Re: [PATCH] uprobes: Optimize the allocation of insn_slot for performance

Andrii Nakryiko <andrii.nakryiko@xxxxxxxxx> · Mon, 12 Aug 2024 10:49:56 -0700

On Mon, Aug 12, 2024 at 4:11 AM Liao, Chang <liaochang1@xxxxxxxxxx> wrote:
>
>
>
> 在 2024/8/9 2:26, Andrii Nakryiko 写道:
> > On Thu, Aug 8, 2024 at 1:45 AM Liao, Chang <liaochang1@xxxxxxxxxx> wrote:
> >>
> >> Hi Andrii and Oleg.
> >>
> >> This patch sent by me two weeks ago also aim to optimize the performance of uprobe
> >> on arm64. I notice recent discussions on the performance and scalability of uprobes
> >> within the mailing list. Considering this interest, I've added you and other relevant
> >> maintainers to the CC list for broader visibility and potential collaboration.
> >>
> >
> > Hi Liao,
> >
> > As you can see there is an active work to improve uprobes, that
> > changes lifetime management of uprobes, removes a bunch of locks taken
> > in the uprobe/uretprobe hot path, etc. It would be nice if you can
> > hold off a bit with your changes until all that lands. And then
> > re-benchmark, as costs might shift.
> >
> > But also see some remarks below.
> >
> >> Thanks.
> >>
> >> 在 2024/7/27 17:44, Liao Chang 写道:
> >>> The profiling result of single-thread model of selftests bench reveals
> >>> performance bottlenecks in find_uprobe() and caches_clean_inval_pou() on
> >>> ARM64. On my local testing machine, 5% of CPU time is consumed by
> >>> find_uprobe() for trig-uprobe-ret, while caches_clean_inval_pou() take
> >>> about 34% of CPU time for trig-uprobe-nop and trig-uprobe-push.
> >>>
> >>> This patch introduce struct uprobe_breakpoint to track previously
> >>> allocated insn_slot for frequently hit uprobe. it effectively reduce the
> >>> need for redundant insn_slot writes and subsequent expensive cache
> >>> flush, especially on architecture like ARM64. This patch has been tested
> >>> on Kunpeng916 (Hi1616), 4 NUMA nodes, 64 cores@ 2.4GHz. The selftest
> >>> bench and Redis GET/SET benchmark result below reveal obivious
> >>> performance gain.
> >>>
> >>> before-opt
> >>> ----------
> >>> trig-uprobe-nop:  0.371 ± 0.001M/s (0.371M/prod)
> >>> trig-uprobe-push: 0.370 ± 0.001M/s (0.370M/prod)
> >>> trig-uprobe-ret:  1.637 ± 0.001M/s (1.647M/prod)
> >
> > I'm surprised that nop and push variants are much slower than ret
> > variant.
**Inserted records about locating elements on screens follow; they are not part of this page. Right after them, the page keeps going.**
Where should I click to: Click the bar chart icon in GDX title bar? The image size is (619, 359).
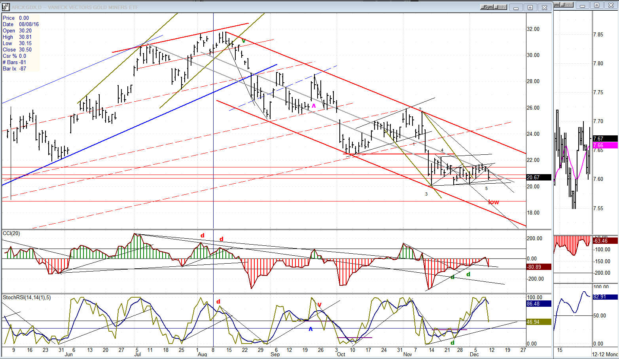(x=6, y=7)
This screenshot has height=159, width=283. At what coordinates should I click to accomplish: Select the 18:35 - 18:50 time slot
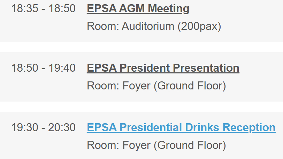pos(43,9)
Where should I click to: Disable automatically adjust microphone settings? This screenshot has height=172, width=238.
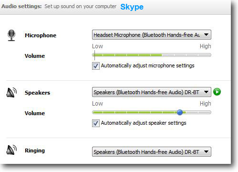pos(96,66)
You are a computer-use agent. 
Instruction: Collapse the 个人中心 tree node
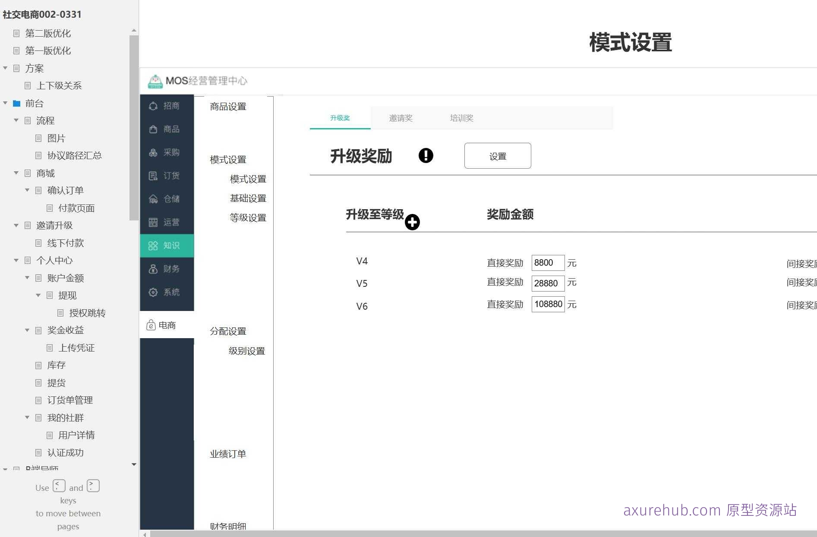click(x=16, y=260)
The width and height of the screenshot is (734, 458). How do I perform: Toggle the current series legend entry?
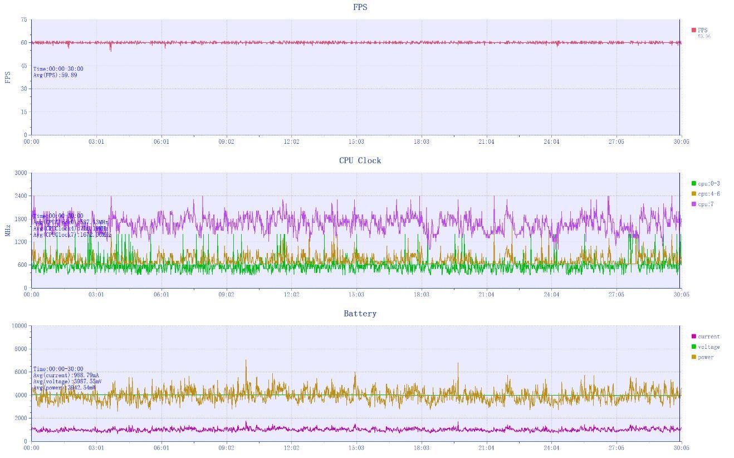[706, 337]
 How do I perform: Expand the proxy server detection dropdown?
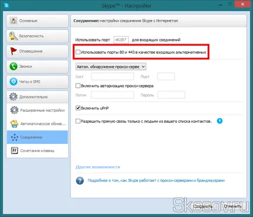(111, 67)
This is exactly opposite on x86-64. Do you have an
> > explanation why this might be happening? I see you are trying to
> > optimize xol_get_insn_slot(), but that is (at least for x86) a slow
> > variant of uprobe that normally shouldn't be used. Typically uprobe is
> > installed on nop (for USDT) and on function entry (which would be push
> > variant, `push %rbp` instruction).
> >
> > ret variant, for x86-64, causes one extra step to go back to user
> > space to execute original instruction out-of-line, and then trapping
> > back to kernel for running uprobe. Which is what you normally want to
> > avoid.
> >
> > What I'm getting at here. It seems like maybe arm arch is missing fast
> > emulated implementations for nops/push or whatever equivalents for
> > ARM64 that is. Please take a look at that and see why those are slow
> > and whether you can make those into fast uprobe cases?
>
> Hi Andrii,
>
> As you correctly pointed out, the benchmark result on Arm64 is counterintuitive
> compared to X86 behavior. My investigation revealed that the root cause lies in
> the arch_uprobe_analyse_insn(), which excludes the Arm64 equvialents instructions
> of 'nop' and 'push' from the emulatable instruction list. This forces the kernel
> to handle these instructions out-of-line in userspace upon breakpoint exception
> is handled, leading to a significant performance overhead compared to 'ret' variant,
> which is already emulated.
>
> To address this issue, I've developed a patch supports  the emulation of 'nop' and
> 'push' variants. The benchmark results below indicates the performance gain of
> emulation is obivious.
>
> xol (1 cpus)
> ------------
> uprobe-nop:  0.916 ± 0.001M/s (0.916M/prod)
> uprobe-push: 0.908 ± 0.001M/s (0.908M/prod)
> uprobe-ret:  1.855 ± 0.000M/s (1.855M/prod)
> uretprobe-nop:  0.640 ± 0.000M/s (0.640M/prod)
> uretprobe-push: 0.633 ± 0.001M/s (0.633M/prod)
> uretprobe-ret:  0.978 ± 0.003M/s (0.978M/prod)
>
> emulation (1 cpus)
> -------------------
> uprobe-nop:  1.862 ± 0.002M/s  (1.862M/s/cpu)
> uprobe-push: 1.743 ± 0.006M/s  (1.743M/s/cpu)
> uprobe-ret:  1.840 ± 0.001M/s  (1.840M/s/cpu)
> uretprobe-nop:  0.964 ± 0.004M/s  (0.964M/s/cpu)
> uretprobe-push: 0.936 ± 0.004M/s  (0.936M/s/cpu)
> uretprobe-ret:  0.940 ± 0.001M/s  (0.940M/s/cpu)
>
> As you can see, the performance gap between nop/push and ret variants has been significantly
> reduced. Due to the emulation of 'push' instruction need to access userspace memory, it spent
> more cycles than the other.

Great, it's an obvious improvement. Are you going to send patches
upstream? Please cc bpf@xxxxxxxxxxxxxxx as well.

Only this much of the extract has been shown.